* Problem details: The lines from the one containing "Open the Voxel ribbon tab" to the end of the entries, both included, are what you need to transcribe exactly, without pictures and without anything else.

== Data for review

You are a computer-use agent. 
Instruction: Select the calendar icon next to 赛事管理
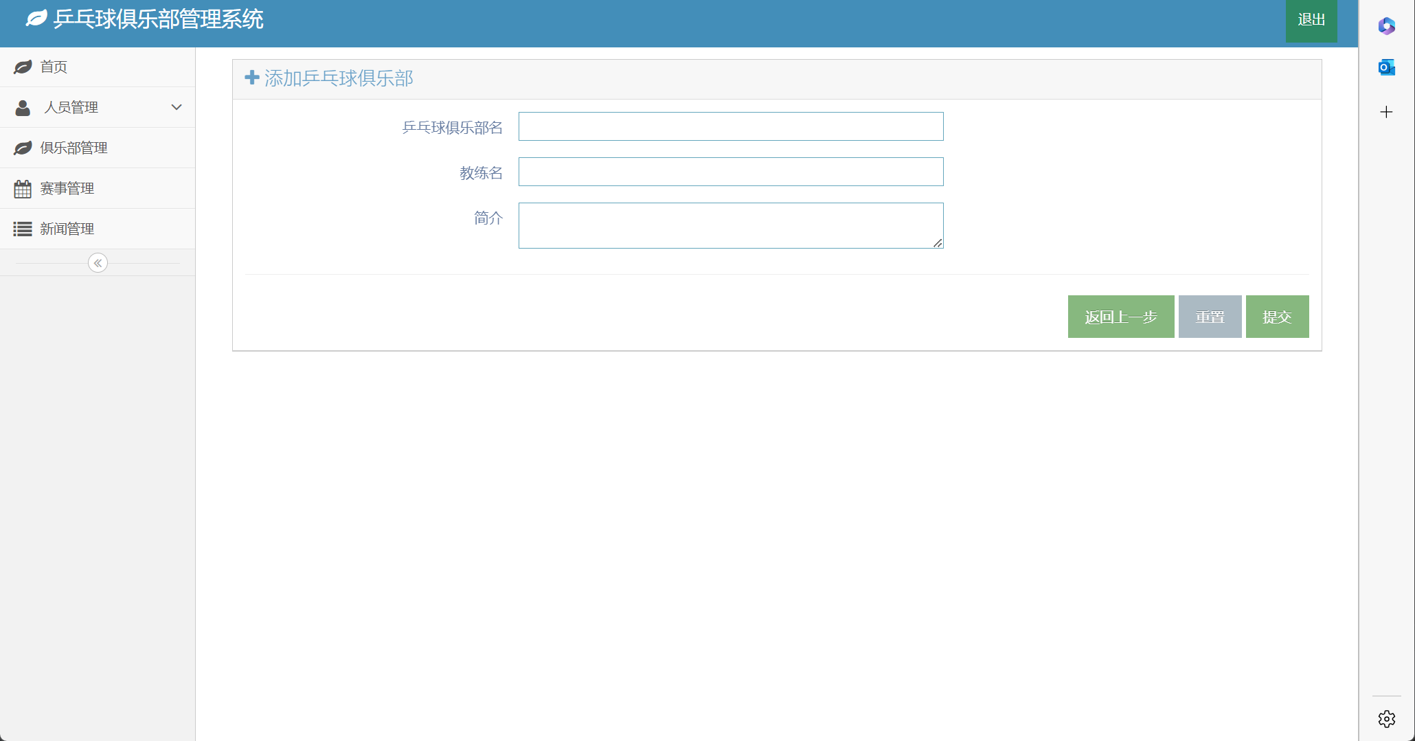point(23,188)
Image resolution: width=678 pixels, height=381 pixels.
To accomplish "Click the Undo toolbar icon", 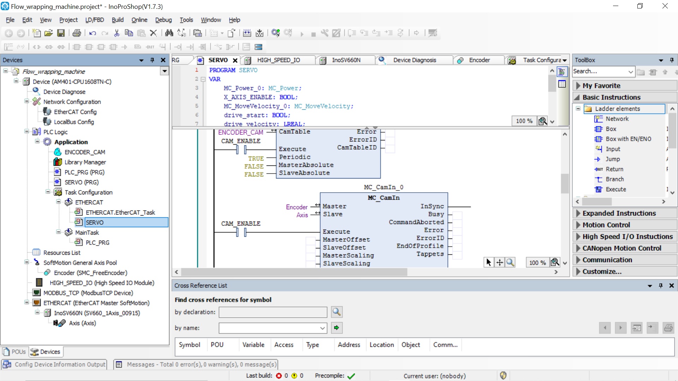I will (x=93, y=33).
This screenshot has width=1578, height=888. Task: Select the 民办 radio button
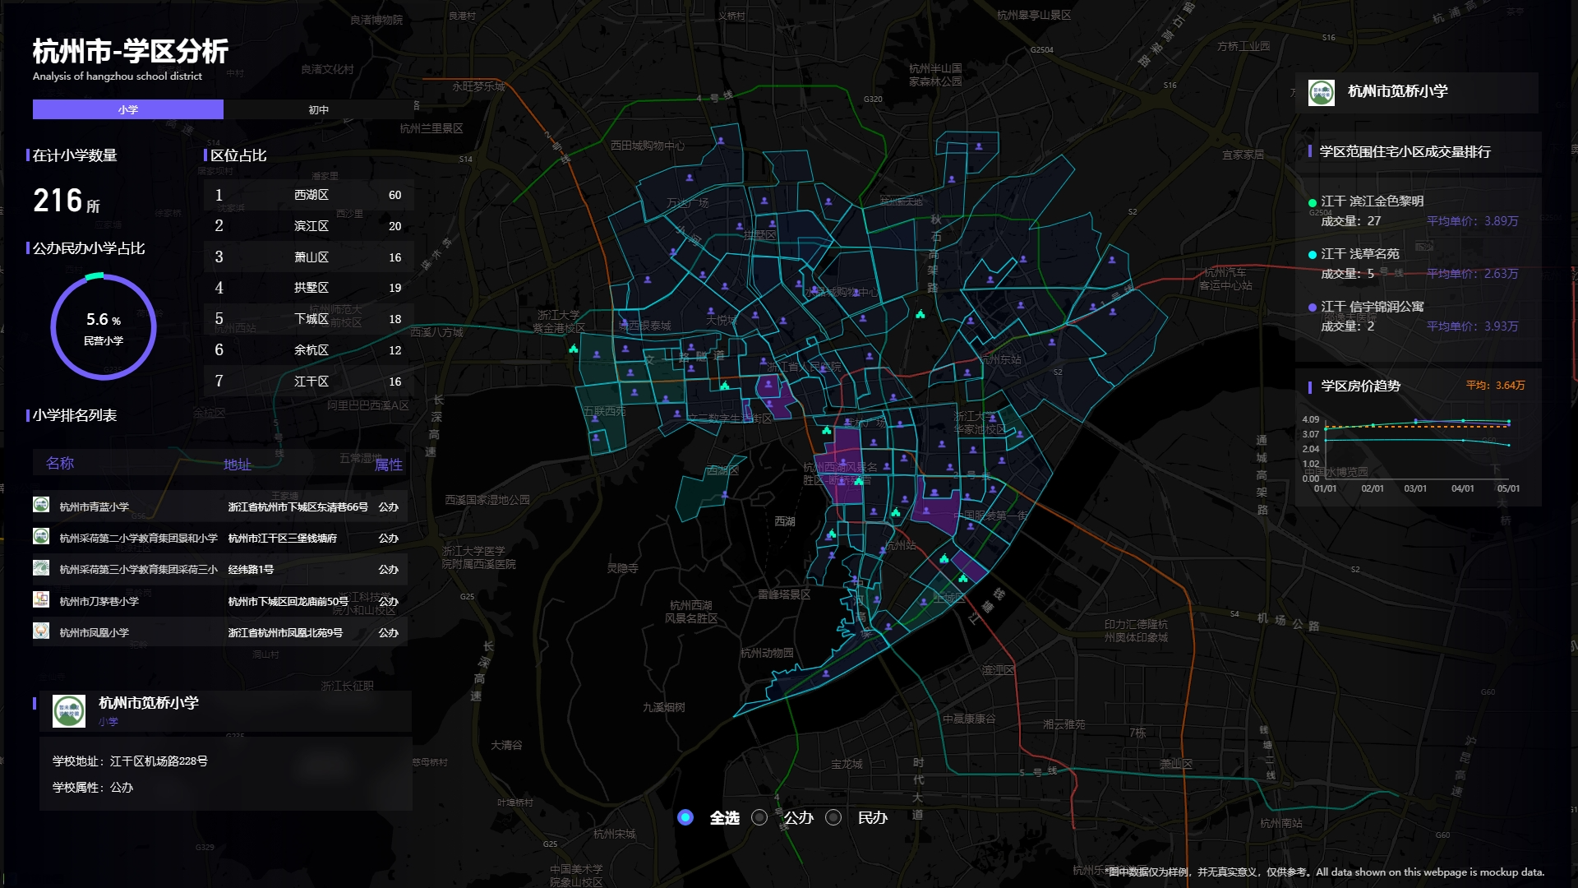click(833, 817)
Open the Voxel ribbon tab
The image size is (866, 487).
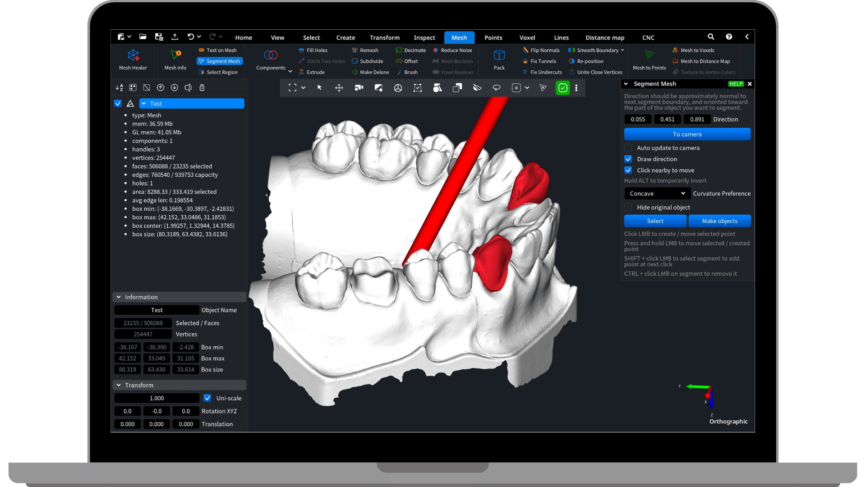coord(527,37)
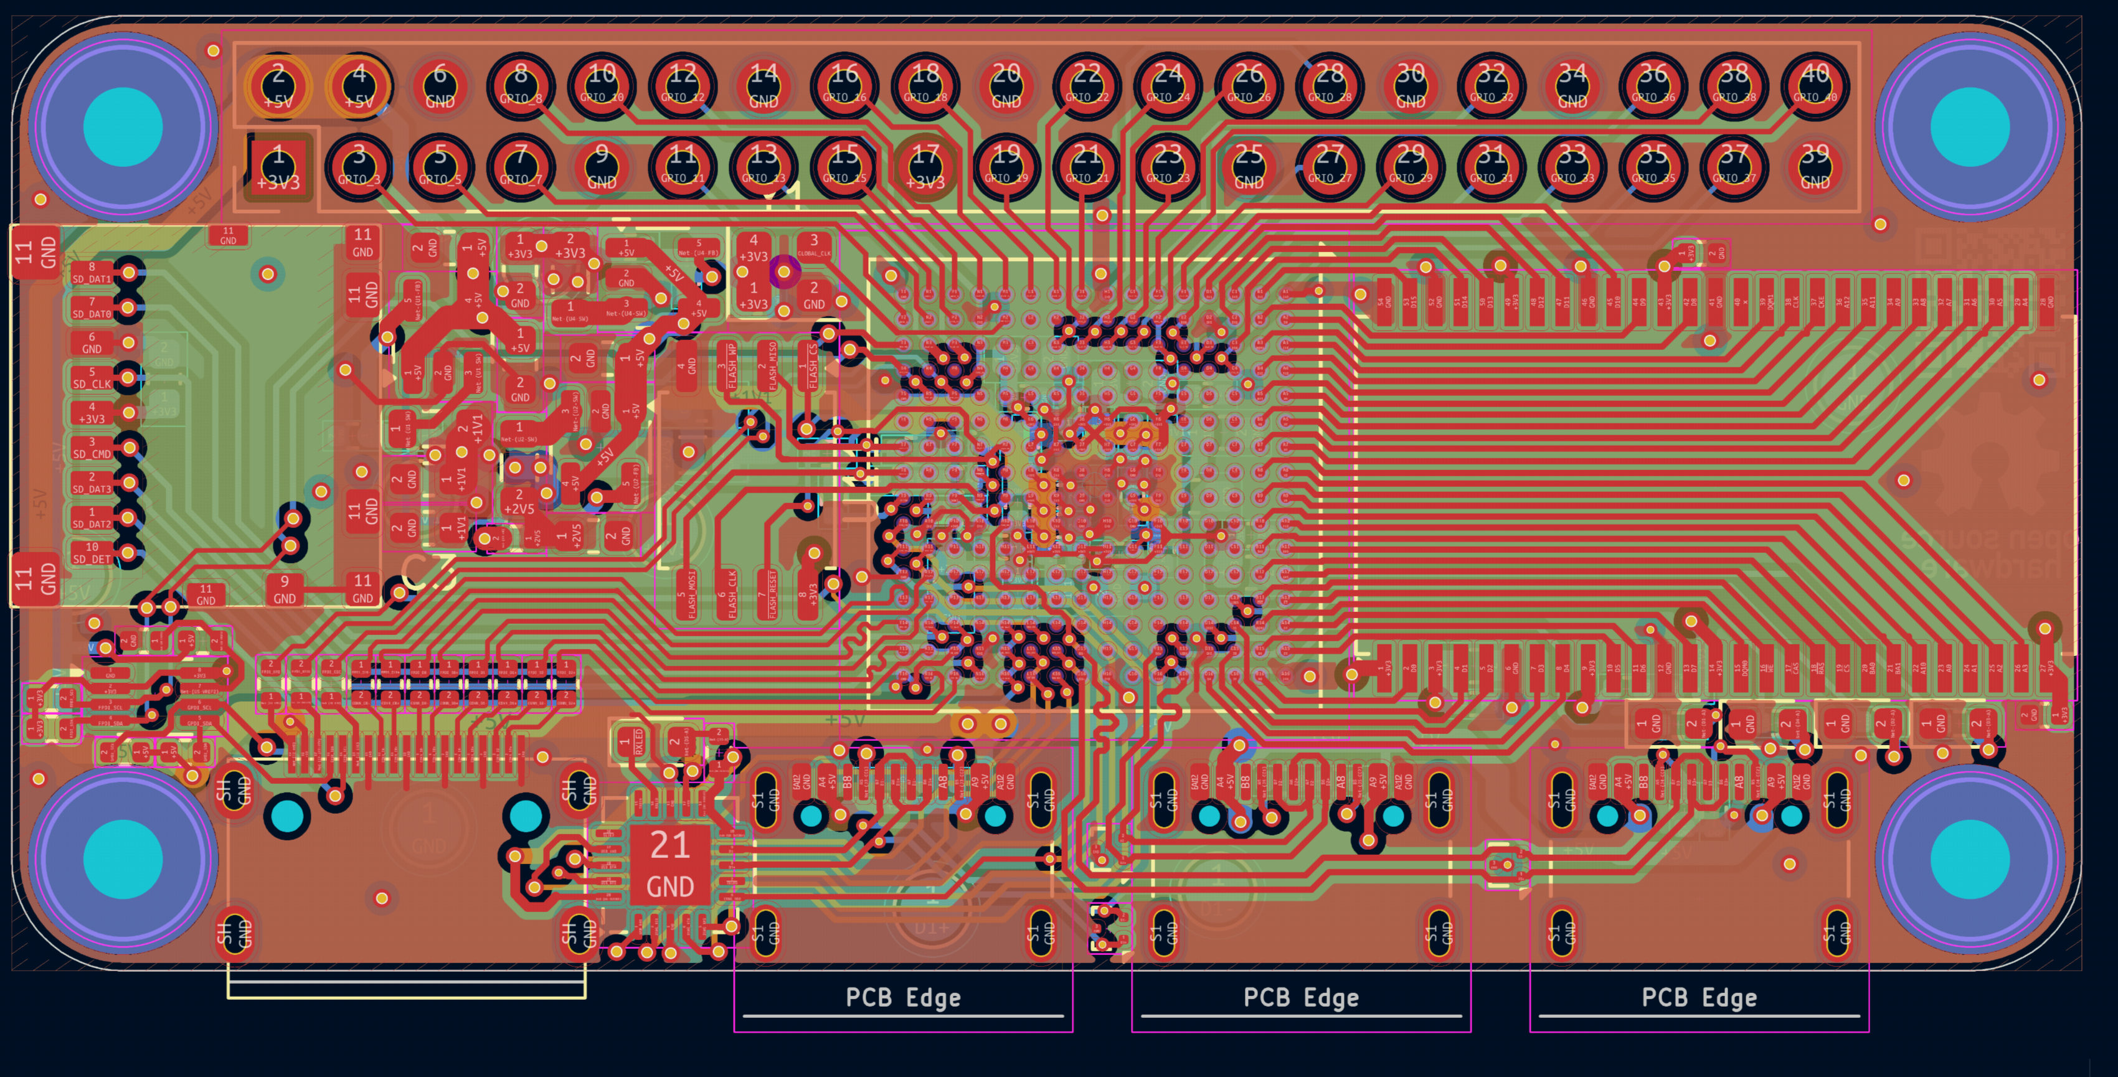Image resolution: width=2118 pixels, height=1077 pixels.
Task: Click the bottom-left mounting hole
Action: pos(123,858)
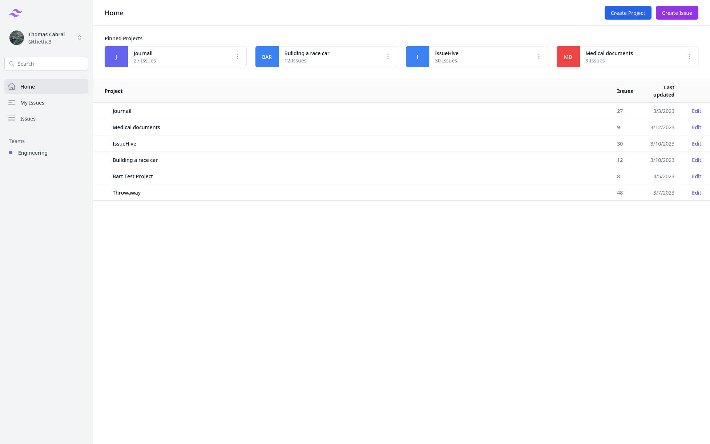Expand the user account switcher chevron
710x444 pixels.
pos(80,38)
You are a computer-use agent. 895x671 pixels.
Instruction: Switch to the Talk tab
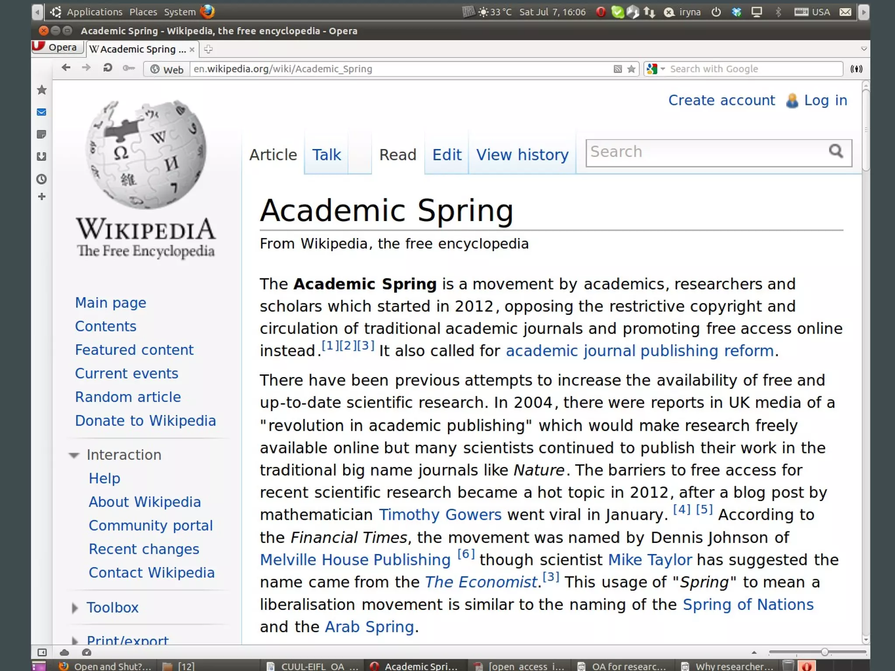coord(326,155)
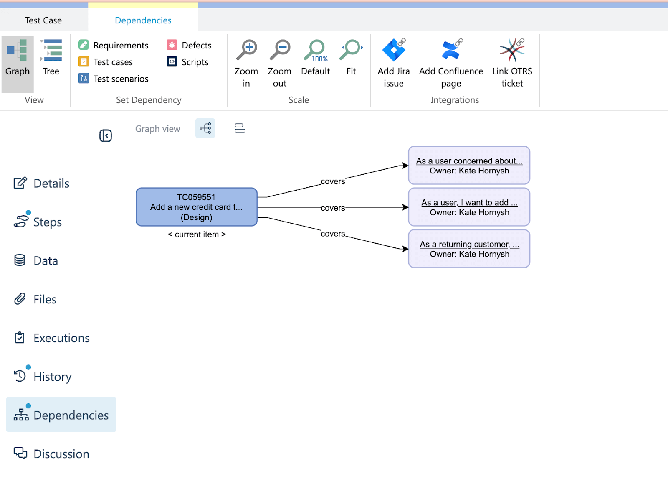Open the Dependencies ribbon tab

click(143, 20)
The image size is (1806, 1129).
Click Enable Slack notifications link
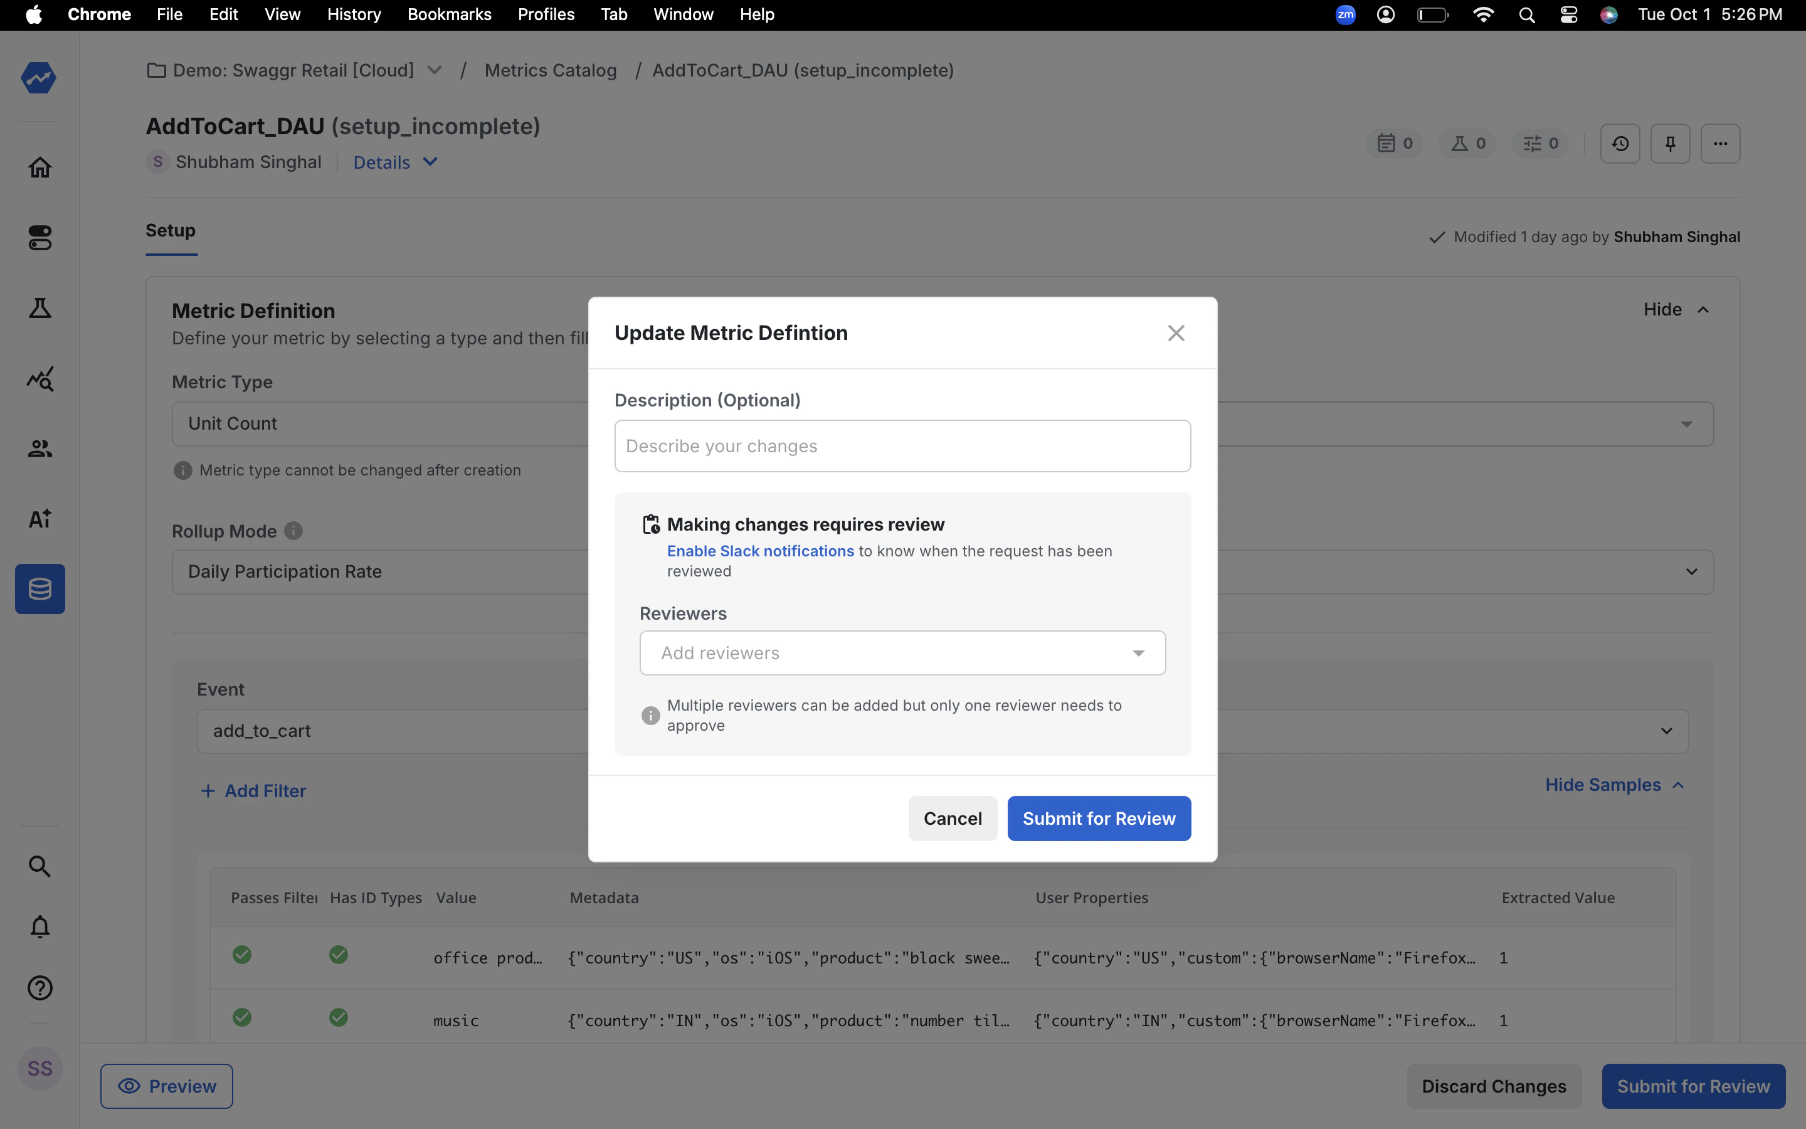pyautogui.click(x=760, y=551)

====

* Solution:
Open the Voxel ribbon tab
The image size is (866, 487).
coord(527,37)
Image resolution: width=2118 pixels, height=1077 pixels.
Task: Click the bottom-left mounting hole
Action: pos(123,858)
Expand the user account switcher chevron
710x444 pixels.
pos(80,38)
You are a computer-use agent. 895x671 pixels.
Instruction: Switch to the Talk tab
coord(326,155)
Open the Dependencies ribbon tab

click(143, 20)
The image size is (1806, 1129).
Click Enable Slack notifications link
pyautogui.click(x=760, y=551)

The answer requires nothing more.